◆ **Document extract**
__________

Although profiling is well-known, at least as functionality that’s operated through more or less standard tools, the underlying API functions arguably count as obscure. That I was documenting those functions for their constructive use by programmers in general is how this way to crash Windows was found. That is, of course, a very much larger project than the search for a security vulnerability. Even the relatively few pages of documentation that have yet resulted from that project far exceed what you will want to know for understanding the defect that allows this bug check from user mode. Still, you will need at least a summary.

The NtCreateProfile and NtCreateProfileEx functions—henceforth, I’ll use just the former to stand for both—are undocumented NTDLL exports that ask the kernel to prepare for a statistical sampling of what gets executed. The sampling is done via a recurring hardware interrupt which the successful caller enables and disables by calling NtStartProfile and NtStopProfile. Whenever the interrupt occurs, the kernel, in a function named KeProfileInterruptWithSource, looks at where the interrupt is to return to and builds a frequency distribution. This is the profile. It counts how many times the computer was found to be executing here versus there.

The user-mode caller of NtCreateProfile gets to specify what execution to sample and where to put the results. Three parameters are specially relevant. First is a range of address space, here referred to as the profiled region, that is all the caller wants to get execution counts for. Second, because the profiled region may be very large, e.g., when taking in an overview, it is impractical in general to keep execution counts for each instruction in the profiled region. Granularity is introduced by treating the profiled region as an array of buckets, whose size the caller specifies. Third, the frequency distribution has to go somewhere. The caller supplies an output buffer that must be large enough to receive one 32-bit execution count for each bucket that spans the profiled region.

On proceeding to NtStartProfile, hardware interrupts start to occur. For each one whose return address is within the profiled region, the kernel’s KeProfileInterruptWithSource computes which bucket in that region contains the return address and it increments the corresponding execution count in the output buffer. Vitally important background here is that although the user-mode caller naturally provides a user-mode address for the output buffer, NtStartProfile will have locked that buffer into physical memory and mapped it into system address space, and it is this mapped address that KeProfileInterruptWithSource uses when incrementing an execution count.

__________

◆ **Information provided**

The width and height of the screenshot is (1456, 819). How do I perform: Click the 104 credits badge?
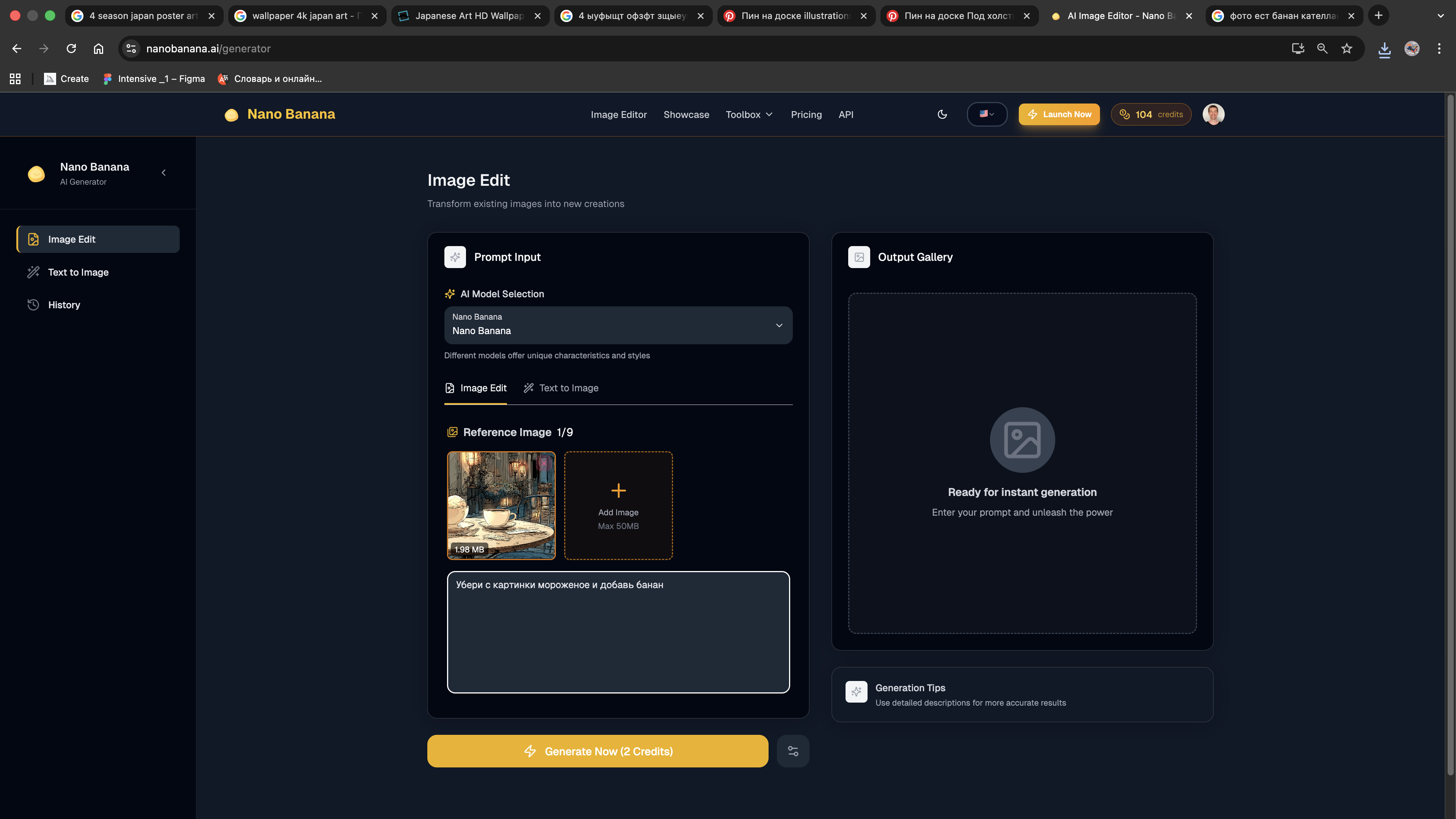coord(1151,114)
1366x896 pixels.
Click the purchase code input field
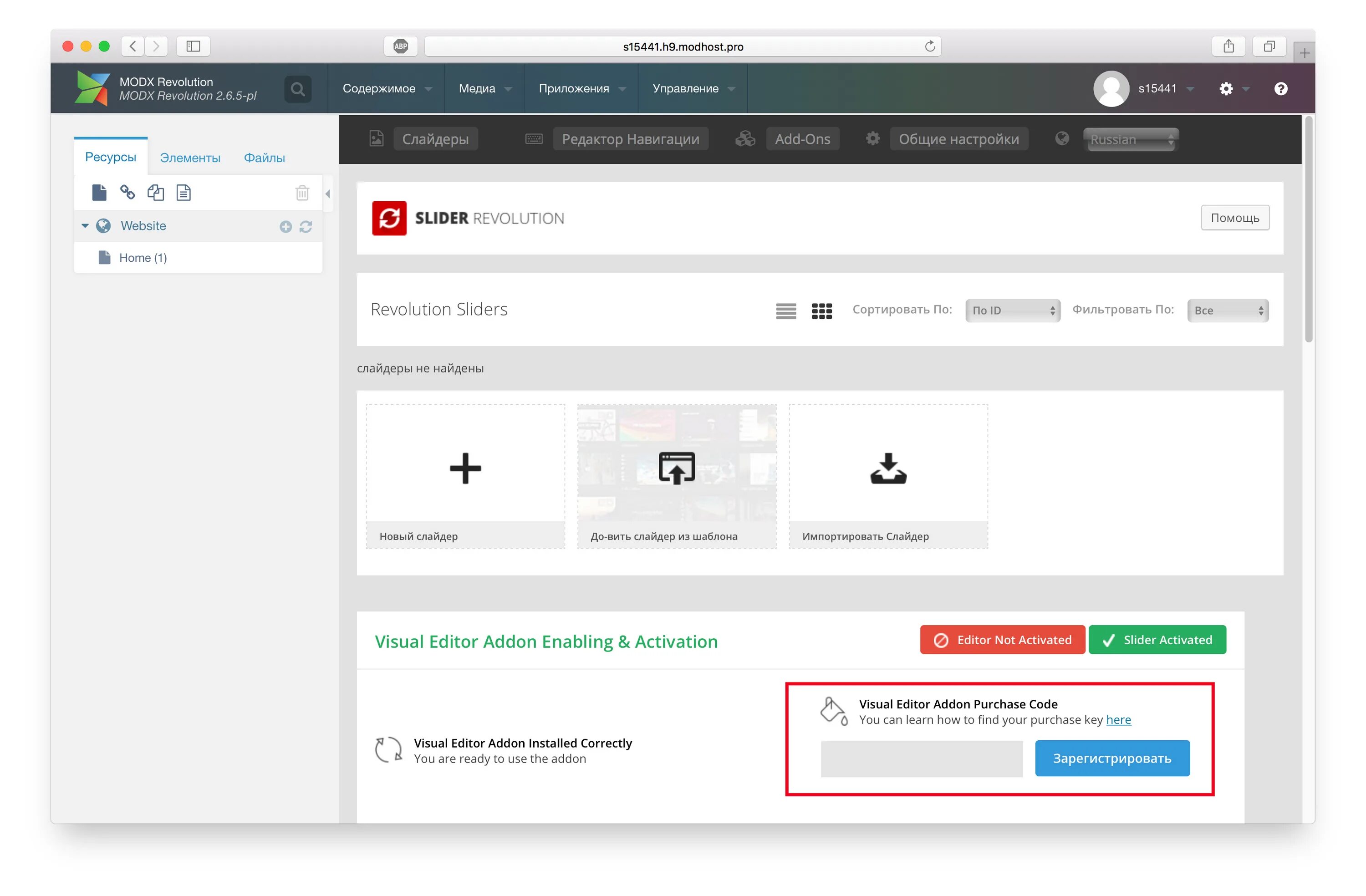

__________

◆ **Objective**
In one to three sentences, explain why the Windows profiling text says the profiled region is treated as an array of buckets instead of keeping an execution count for every instruction.

◆ **Result for this task**
The profiled region may be very large, for example when taking in an overview, so keeping execution counts for each instruction in it is generally impractical. Treating the region as an array of buckets, whose size the caller specifies, introduces granularity, so the output buffer needs only one 32-bit execution count per bucket.